ジャック・ドゥミのデビュー作にして珠玉の名作『Lola ローラ』(1961)がリバイバル公開。初めて観る人も、もう観ている人も、この機会に是非! 絶対おすすめ! 監督の故郷、港町ナントを舞台に三つの初恋の物語が微妙に折り重なり合いながら流麗につづられる至極の映画だ。
アメリカの水兵が顧客のキャバレーの踊り子ローラ(アヌーク・エメ)には、初恋の相手ミシェルとの間にできた7歳になる男の子がいる。ミシェルは7年前にローラこと本名セシルの前から姿を消した。セシルは彼をずっと待っている。ローラ(セシル)が米兵フランキーと付き合うのも彼がミシェル似だから。一方、15年前の初恋の相手であるセシル(ローラ)と道でばったり再会したロランは、その思いを彼女に告白するが、「あなたはただの友だち。私の恋人はミシェルをおいて他にいない」と振られてしまう。

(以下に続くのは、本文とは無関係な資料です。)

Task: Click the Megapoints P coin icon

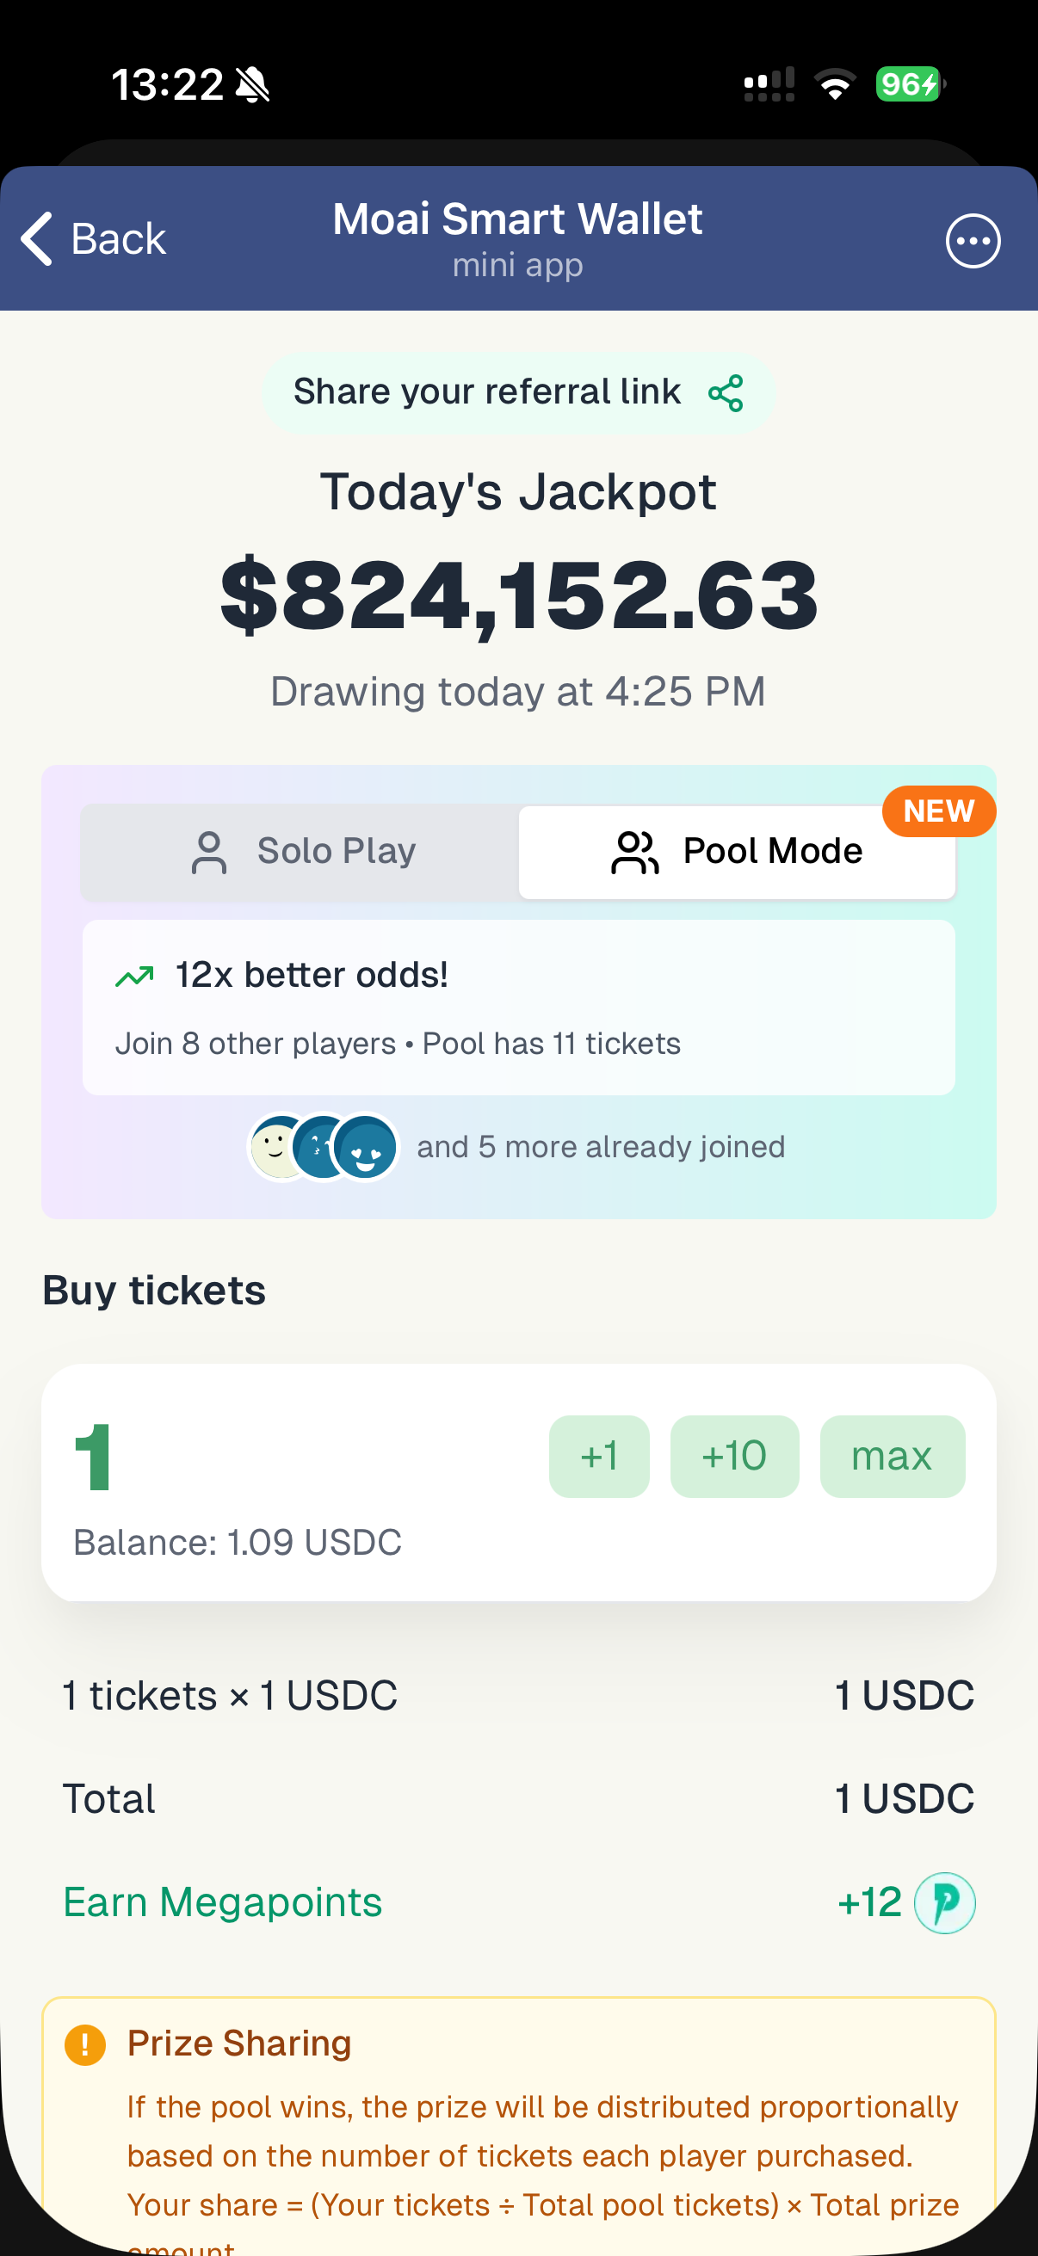Action: click(x=944, y=1902)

そのロランは、本屋でデノワイエ母娘とふとしたきっかけで知り合う。14歳になる娘の名前がセシルだったことも手伝ってロランと母娘の交流が始まる。「初恋は特別なもの」という母とロランの会話を耳にした14歳のセシルは、偶然仲良しになった米兵フランキーを追って家出してしまう…。

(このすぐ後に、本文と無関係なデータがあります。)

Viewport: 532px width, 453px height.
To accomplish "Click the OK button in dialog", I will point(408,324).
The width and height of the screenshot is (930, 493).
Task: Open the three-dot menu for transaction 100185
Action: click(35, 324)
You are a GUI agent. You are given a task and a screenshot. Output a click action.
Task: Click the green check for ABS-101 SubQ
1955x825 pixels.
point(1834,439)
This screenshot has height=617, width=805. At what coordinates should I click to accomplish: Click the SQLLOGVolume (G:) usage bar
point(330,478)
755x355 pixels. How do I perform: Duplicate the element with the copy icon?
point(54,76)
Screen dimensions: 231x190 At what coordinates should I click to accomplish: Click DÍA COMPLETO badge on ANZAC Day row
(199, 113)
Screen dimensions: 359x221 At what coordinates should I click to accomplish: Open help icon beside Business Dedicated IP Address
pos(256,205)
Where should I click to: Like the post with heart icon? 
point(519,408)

そして7年振りにミシェルがナントの町に帰ってくる…。
ままならぬ恋心、偶然の出会い、別れ、再会、そして旅立ち。携帯電話もメールもスカイプもなかった時代の恋物語は、何とも優美でとてもロマンチックだ。ラウル・クタールによるカメラワークと本当に美しいモノクロ映像、そしてまた音楽のミシェル・ルグランとドゥミ監督の初コラボを祝福しないわけにはいかない。『シェルブールの雨傘』『ロシュフォールの恋人』へ連なるドゥミ映画の原点、ここにあり。